Functional Capillary Density for in Vivo Estimation of Intestinal Perfusion using Real-Time Confocal EndomicroscopyLuigi Schiraldi1, Francesco Marchegiani1, Michele Diana1,2*, Véronique Lindner3, Eric Noll4, Pierre Diemunsch4 and Jacques Marescaux1,2
- *Corresponding Author:
- Michele Diana
place de l’Hôpital 67091
Tel: +33 651 186 529
Fax: +33 388 119 099
E-mail: [email protected]
Received date: May 22, 2015 Accepted date:June 22, 2015 Published date: June 24, 2015
Citation: Schiraldi L, Marchegiani F, Diana M, Lindner V, Noll E, et al. (2015) Functional Capillary Density for in Vivo Estimation of Intestinal Perfusion using Real-Time Confocal Endomicroscopy. J Cytol Histol 6:334. doi:10.4172/2157-7099.1000334
Copyright: © 2015 Schiraldi L, et al. This is an open-access article distributed under the terms of the Creative Commons Attribution License, which permits unrestricted use, distribution, and reproduction in any medium, provided the original author and source are credited.
Background and aim: Confocal Laser Endomicroscopy (CLE) has been successfully used to appreciate microcirculation changes of the digestive mucosa. Our aim was to evaluate CLE scanning complemented by functional capillary density area (FCD-A) estimation to define the micro-vessel status in a reiterate, long-lasting porcine model of bowel ischemia.

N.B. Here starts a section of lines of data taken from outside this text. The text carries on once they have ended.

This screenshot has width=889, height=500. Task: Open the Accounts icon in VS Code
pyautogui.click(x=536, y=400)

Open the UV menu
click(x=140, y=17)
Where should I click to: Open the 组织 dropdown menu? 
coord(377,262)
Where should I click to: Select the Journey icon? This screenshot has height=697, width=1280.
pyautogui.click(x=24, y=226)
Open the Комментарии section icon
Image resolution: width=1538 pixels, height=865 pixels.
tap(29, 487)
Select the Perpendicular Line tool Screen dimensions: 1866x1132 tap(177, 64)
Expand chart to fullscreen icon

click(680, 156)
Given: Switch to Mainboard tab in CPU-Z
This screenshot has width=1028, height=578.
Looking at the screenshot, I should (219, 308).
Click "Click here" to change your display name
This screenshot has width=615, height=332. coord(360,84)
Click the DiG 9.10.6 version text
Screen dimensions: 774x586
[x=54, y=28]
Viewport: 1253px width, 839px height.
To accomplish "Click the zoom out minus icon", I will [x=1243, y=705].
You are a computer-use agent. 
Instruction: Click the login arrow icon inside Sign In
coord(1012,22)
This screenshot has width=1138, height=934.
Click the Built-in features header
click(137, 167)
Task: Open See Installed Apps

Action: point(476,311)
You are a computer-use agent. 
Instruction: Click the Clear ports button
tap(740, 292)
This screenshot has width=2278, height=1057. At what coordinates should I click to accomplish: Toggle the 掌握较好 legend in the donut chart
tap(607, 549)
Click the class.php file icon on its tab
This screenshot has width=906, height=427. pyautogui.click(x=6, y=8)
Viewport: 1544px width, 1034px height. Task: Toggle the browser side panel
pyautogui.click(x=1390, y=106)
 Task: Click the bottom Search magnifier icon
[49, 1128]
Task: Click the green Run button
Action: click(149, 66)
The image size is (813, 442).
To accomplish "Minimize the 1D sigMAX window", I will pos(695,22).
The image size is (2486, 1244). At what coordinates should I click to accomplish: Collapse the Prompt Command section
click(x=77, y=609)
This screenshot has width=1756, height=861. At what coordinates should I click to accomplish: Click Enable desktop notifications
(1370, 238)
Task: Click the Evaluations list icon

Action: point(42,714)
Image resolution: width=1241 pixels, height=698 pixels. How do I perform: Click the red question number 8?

Materials and methods: A laparotomy was performed in 4 pigs, and a segmental (3–4 cm) ischemia of the sigmoid colon was induced with vascular clamps. Ischemic and perfused regions were clinically defined. After an injection of 5 ml of sodium fluorescein 10% (Fluocyne, SERB, Paris, France), the Cellvizio™ confocal probe (Mauna Kea Technologies, Paris, France) was directly applied onto the mucosa’s surface through a full-thickness enterotomy. Both ischemic area (IA) and control region-perfused area (PA) – were scanned and video sequences were recorded.
Results: Confocal evaluation of the ischemic area revealed a different aspect of the mucosal tissue when compared to the normal perfused area. Statistically, FCD-A at the perfused area was significantly higher when compared to the ischemic area, irrespective of the time point. After 1 hour, FCD-A was (0.189 ± 0.094 vs. 0.365 ± 0.030; p=0.0001), after 2 hours (0.252 ± 0.056 vs. 0.389 ± 0.024; p<0.0001), after 3 hours (0.252 ± 0.050 vs. 0.353 ± 0.030; p=0.0001) and after 4 hours (0.262 ± 0.044 vs. 0.358 ± 0.019; p<0.0001), at ischemic and perfused areas respectively.
Conclusions: Confocal imaging allows real-time discrimination between perfused and ischemic areas of the bowel using morphological clues, while the functional capillary density area adds a quantitative measurement.